#### Extracted text
HealthSheets™


Laying Your Baby Down to Sleep

Woman laying baby down to sleep on back.
Always lay your baby on his or her back to sleep.
Your newborn is growing quickly, which uses a lot of energy. As a result, your baby may sleep for a total of 18 hours a day. Chances are, your newborn will not sleep for long stretches. But there are no rules for when or how long a baby sleeps. Use the tips on this handout to help your baby fall asleep safely.

Where baby sleeps

Where your baby sleeps depends on what’s right for you and your family. Here are a few thoughts to keep in mind as you decide:

  • A tiny newborn may feel more secure in a bassinet than in a crib.

  • Always use a firm sleep surface (that meets current safety standards) for your infant. Don't use a car seat, carrier, swing, or similar products for your newborn to sleep.

  • The American Academy of Pediatrics recommends that infants sleep in the same room as their parents, close to their parents' bed, but in a separate bed or crib appropriate for infants. This sleeping arrangement is recommended ideally for the baby's first year, but it should at least be maintained for the first 6 months.

  • Do not smoke or allow smoking near your newborn.
########
#### Supplied data
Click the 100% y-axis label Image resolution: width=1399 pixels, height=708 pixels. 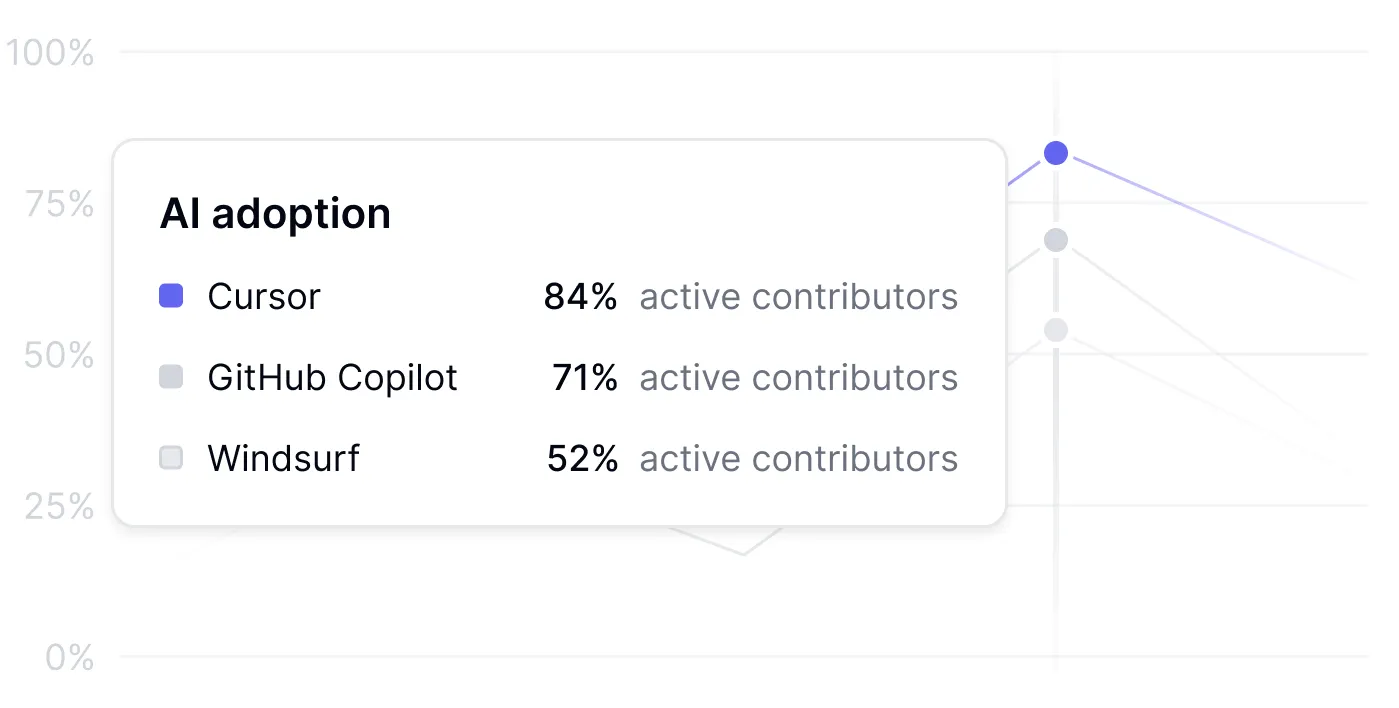pos(50,53)
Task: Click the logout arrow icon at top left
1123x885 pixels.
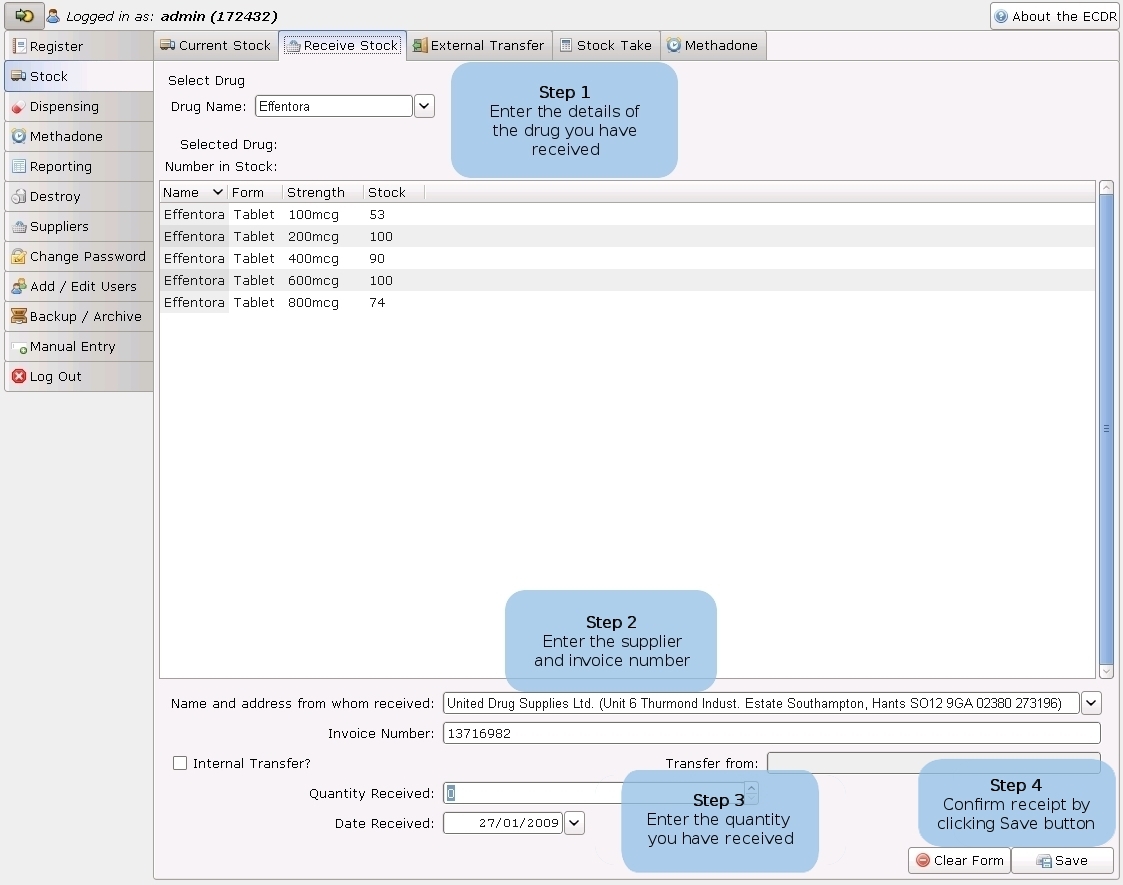Action: pos(24,16)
########
• **Directions for this task**:
Answer these questions from the baby sleep handout:
(a) For how many total hours a day may a newborn sleep?
(b) What may a tiny newborn feel more secure in than a crib?
(c) For at least how long should the recommended room-sharing arrangement be maintained?
Use only the text about laying a baby down to sleep, not the material.

• **Output**:
(a) 18 hours
(b) A bassinet
(c) The first 6 months